Quando eu tinha 18 anos, apaixonei-me por Renée. Não poderia haver amor mais platônico. Desde a primeira visão que tive dela, era como se Renée levitasse no ar — e, nessa sua leveza sem gravidade, anulasse também todo o peso do mundo. Quando me afastava de Renée, tudo voltava a ter peso, mas essa volta era lenta e, por breve momento, mais suportável aos meus ombros de rapaz que saía da adolescência. Foi um amor que durou três anos. Até que a sua leveza já não era mais suficiente para me despregar do chão. Despedi-me, prometendo voltar, mas foi mais uma promessa que não consegui manter, a primeira de tantas outras.

Renée era de uma loirice que se rendia ao castanho, em cabelos que iam até a nuca do seu pescoço de cisne. O seu rosto alongado lembrava o formato de uma máscara africana. Os olhos verdes estavam sempre marejados, mas a sua expressão não era propriamente de tristeza. Eram de compaixão pelos meus sustos com uma vida que se desvelava, desde cedo, tumultuada. Eu era um jovem aturdido e Renée compreendia que assim fosse.
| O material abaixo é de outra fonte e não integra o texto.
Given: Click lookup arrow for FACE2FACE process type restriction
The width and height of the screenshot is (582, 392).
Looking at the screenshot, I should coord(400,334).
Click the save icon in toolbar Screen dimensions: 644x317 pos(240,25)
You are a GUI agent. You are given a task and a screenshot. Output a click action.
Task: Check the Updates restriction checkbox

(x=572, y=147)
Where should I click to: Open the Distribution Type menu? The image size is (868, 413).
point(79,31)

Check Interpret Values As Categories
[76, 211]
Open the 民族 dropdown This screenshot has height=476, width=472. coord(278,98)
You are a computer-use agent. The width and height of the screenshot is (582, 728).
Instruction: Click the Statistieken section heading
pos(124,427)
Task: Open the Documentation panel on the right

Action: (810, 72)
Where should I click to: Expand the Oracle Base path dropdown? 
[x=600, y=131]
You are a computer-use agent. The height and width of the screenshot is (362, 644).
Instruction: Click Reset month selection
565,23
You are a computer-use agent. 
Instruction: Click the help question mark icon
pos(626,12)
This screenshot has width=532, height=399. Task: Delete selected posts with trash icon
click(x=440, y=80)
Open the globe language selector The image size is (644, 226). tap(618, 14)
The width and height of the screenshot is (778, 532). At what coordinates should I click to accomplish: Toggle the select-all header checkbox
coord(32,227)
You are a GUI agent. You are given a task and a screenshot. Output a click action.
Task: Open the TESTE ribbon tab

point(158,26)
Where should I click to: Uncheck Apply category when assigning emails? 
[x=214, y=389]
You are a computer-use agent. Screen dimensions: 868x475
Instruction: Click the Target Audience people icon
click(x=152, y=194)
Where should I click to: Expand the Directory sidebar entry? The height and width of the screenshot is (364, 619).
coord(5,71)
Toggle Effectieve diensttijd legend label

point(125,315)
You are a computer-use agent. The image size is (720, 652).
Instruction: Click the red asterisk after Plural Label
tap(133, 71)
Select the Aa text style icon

O meu refúgio eram os seus olhos verdes, marejados, compassivos, emoldurados por sobrancelhas tão altas quanto finas.

Ela usava uma pequena cruz de ouro amarelo, em corrente que dava duas voltas no pescoço e parecia cindir a sua cabeça do corpo igualmente alongado, como se Renée se quisesse busto. No início, era intrigante que figura tão leve usasse símbolo de algo tão pesado, mas não demorou para que eu me desse conta de que era natural que assim fosse. Ilustrava o fato de Renée ser capaz de fazer o mundo e todas as cruzes que o povoam entrarem em estado de suspensão. Ocorreu-me ainda que havia ali uma referência metafórica ao seu nome — o equivalente em francês a Renata, renascida.

A boca bem desenhada de Renée era o verdadeiro contraste com o resto da sua figura. Senão lasciva, tinha um vermelho de imensa força gravitacional. Era promessa de outra Renée que existia no seu interior, mas fora subjugada pela leveza que lhe era destino.

Os nossos encontros eram na Avenida Paulista, que neste 7 de Setembro mais uma vez será palco de manifestações. Renée estará lá, eu sei, levitando sobre o ruído, a violência e a vulgaridade, como de hábito. Ela nunca sai de lá. Foi pintada por Modigliani, em 1916, e faz parte do acervo do Masp. Talvez outros jovens tenham se apaixonado por ela depois de mim. Não tenho ciúme.

Deparei-me algumas vezes com o fantasma do seu criador, no Jardim de Luxemburgo. Em todas as ocasiões, convidei-o a sentar-se na cadeira ao lado, mas Modigliani se esquivou, duvidando de que não se precisava mais pagar para ocupar uma delas, e preferiu sentar-se num dos bancos desde o início gratuitos, bem longe de mim. Era num desses bancos que ele passava horas idílicas com a poeta russa Anna Akhmatova, que contou: “Modigliani era tão pobre que, no Jardim de Luxemburgo, ficávamos sempre sentados num banco, e não em cadeiras pagas, como era de praxe. Ele não se queixava nunca, nem da pobreza tão evidente, nem da não menos evidente falta de reconhecimento. Somente uma vez, em 1911, ele me disse que, no inverno anterior, estivera tão mal que não podia sequer pensar naquilo que lhe era mais caro”.

Eu apenas queria agradecê-lo por Renée. Ele não me deu chance. Entendo. Anna Akhmatova escreveu que Modigliani “parecia rodeado pelo círculo apertado da solidão”. Espero que Renée tenha lhe feito companhia durante certo tempo, como fez a mim.